= Léon Ollé-Laprune =

French Catholic philosopher

Léon Ollé-Laprune (25 June 1839, Paris – 19 February 1898, Paris) was a French Catholic philosopher. He was a proponent of French spiritualism.

==Life==

Under the influence of the philosopher Elme Marie Caro and of Auguste Joseph Alphonse Gratry's book Les Sources, Ollé-Laprune, after exceptionally brilliant studies at the École Normale Supérieure (1858 to 1861), devoted himself to philosophy. His life was spent in teaching, first in the lycées and then in the Ecole Normale Supérieure from 1875.

As Frédéric Ozanam had been a Catholic professor of history and foreign literature in the university, Ollé-Laprune's aim was to be a Catholic professor of philosophy there. Théodore de Regnon, the Jesuit theologian, wrote to him:

"I am glad to think that God wills in our time to revive the lay apostolate, as in the times of Justin and Athenagoras; it is you especially who give me these thoughts."

The Government of the Third Republic was now and then urged by a certain section of the press to punish the "clericalism" of Ollé-Laprune, but the repute of his philosophical teaching protected him. For one year only (1881–82), after organizing a manifestation in favour of the expelled congregations, he was suspended from his chair by Jules Ferry, and the first to sign the protest addressed by his students to the minister on behalf of their professor was the future socialist deputy Jean Jaurès, then a student at the Ecole Normale Supérieure.

The Academy of Moral and Political Sciences elected him a member of the philosophical section in 1897, to succeed Vacherot. Some months after his death William P. Coyne called him "the greatest Catholic layman who has appeared in France since Ozanam" ("New Ireland Review", June, 1899, p. 195).

==Work==
Ollé-Laprune's first important work was La Philosophie de Malebranche (1870). Ten years later to obtain the doctorate he defended before the Sorbonne a thesis on moral certitude. As against Cartesian rationalism and positivistic determinism, he investigated the part of the will and the heart in the phenomenon of belief. This work resembles in many respects John Henry Newman's Grammar of Assent.

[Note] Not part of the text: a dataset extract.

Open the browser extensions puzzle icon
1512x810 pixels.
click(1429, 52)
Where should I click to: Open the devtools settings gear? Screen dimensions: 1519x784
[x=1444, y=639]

In his "Essai sur la morale d'Aristote" (1881) Ollé-Laprune defended the "eudaemonism" of the Greek philosopher against the Kantian theories; and in "La philosophie et le temps présent" (1890) he vindicated, against deistic spiritualism, the right of the Christian thinker to go beyond the data of "natural religion" and illuminate philosophy by the data of revealed religion.

One of his most influential works was the "Prix de la vie" (1894), wherein he shows why life is worth living. The advice given by Pope Leo XIII to the Catholics of France found in Ollé-Laprune an active champion. His brochure "Ce qu'on va chercher à Rome" (1895) was one of the best commentaries on the papal policy.

His articles and conferences attest his growing influence in Catholic circles. He became a leader of Christian activity, consulted and heard by all until his premature death when he was about to finish a book on Théodore Jouffroy (Paris, 1899). Many of his articles have been collected by Goyau under the title "La Vitalité chrétienne" (1901). Here will also be found a series of his unedited meditations, "Omnia instaurare in Christo". Victor Delbos of the University of Paris published in 1907 the course which Ollé-Laprune had given on reason and rationalism (La raison et le rationalisme).